PicoChip's new reference designs put their chip's strengths to good use by providing platforms that support the WCDMA (European/Japanese/ATT) 3G system and the HSDPA (high-speed downlink packet access) that is anointed to be WCDMA's successor in most civilized parts of the world. The access point reference design is intended for smaller units, often used in hotels, airports, and other locations requiring pinpoint coverage. It can support up to 32 channels with any combination of either WCDMA or HAPDA. A reference design for larger full-up base stations of up to 128 will also be supported using a slightly different software load that's expected some time early next year. I think they were smart to introduce the design for the smaller unit first because of the higher unit volumes I expect they will have.
The other reference design is a WiMax 802.16 base station. It's surprisingly similar to the cellular base station, running on the same SDR development board. It delivers 35 Mbit/s (Full duplex) worth of 802.16d (fixed use) traffic across tens of kilometers to fixed locations: ideal for delivery of "wireless DSL" services. PicoChip anticipates it will offer a software upgrade to provide mobility/roaming functionality as soon as the 802.16e spec that supports these services is finalized.
Another ingenious application of FPGA technology -- and another example of how FPGAs and configurable ASSPs are displacing ASICs in many markets.

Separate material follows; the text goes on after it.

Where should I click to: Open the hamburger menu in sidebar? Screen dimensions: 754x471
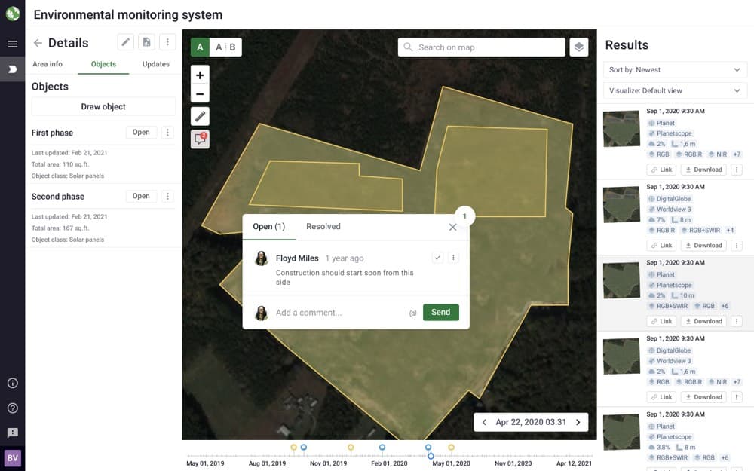[x=12, y=44]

While the PC102 is not a general-purpose chip, I do expect it could nibble away at other applications that have traditionally been owned by ADI, Agere, TI, and the other traditional DSP architectures. These include niche markets in image, video, and perhaps even radar processing, but I expect that it could find some excellent high volume opportunities in next-generation DSL equipment.
Despite its significant technical merits picoChip will face several substantial hurdles to overcome before gaining any market share. I've seen quite a few excellent multi-processor designs struggle to gain market acceptance in both the network processor and signal processor arenas and, more often than not, they've failed. Some of this was due to the huge user base enjoyed by major manufacturers that reduced development risks and provided a large base of skilled programmers and vendors to support a design effort. They have already addressed at least a good chunk of these barriers by offering easy to use programming tools with familiar user interfaces and a series of reference designs for products in key markets.

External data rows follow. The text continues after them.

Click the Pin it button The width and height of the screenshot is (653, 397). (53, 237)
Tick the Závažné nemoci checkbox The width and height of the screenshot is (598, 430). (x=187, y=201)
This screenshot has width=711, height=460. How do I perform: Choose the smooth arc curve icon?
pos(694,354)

PicoChip must, however, still face the cultural inertia that makes most level-headed engineers suspicious of a "revolutionary" products with an unconventional architecture. Even an industry giant like Freescale is facing resistance in gaining acceptance for its reconfigurable Compute Fabric (a recipient of our 2003 Product of the Year award) and has had a long, hard pull making designers and their managers comfortable enough to commit to using it in new designs.
Happily, the raw power and ease of programming that the PC102 makes available has won it some major players in the 3G base station market (none of whom want to be cited publicly yet) as early adopters. PicoChip's credibility is further enhanced by the fact that the chip is shipping in significant volumes to some of these manufacturers as they begin to ramp up shipments to support the global transition to 3G. If the tool set is as easy and efficient to use as picoChip claims (I didn't have a chance to actually use it myself), this momentum from a small, but respected, user base could help propel this architecture into the mainstream.
The PC102 processor array is available now in volumes. Pricing is expected to be comparable to a high-end C6x-class DSP.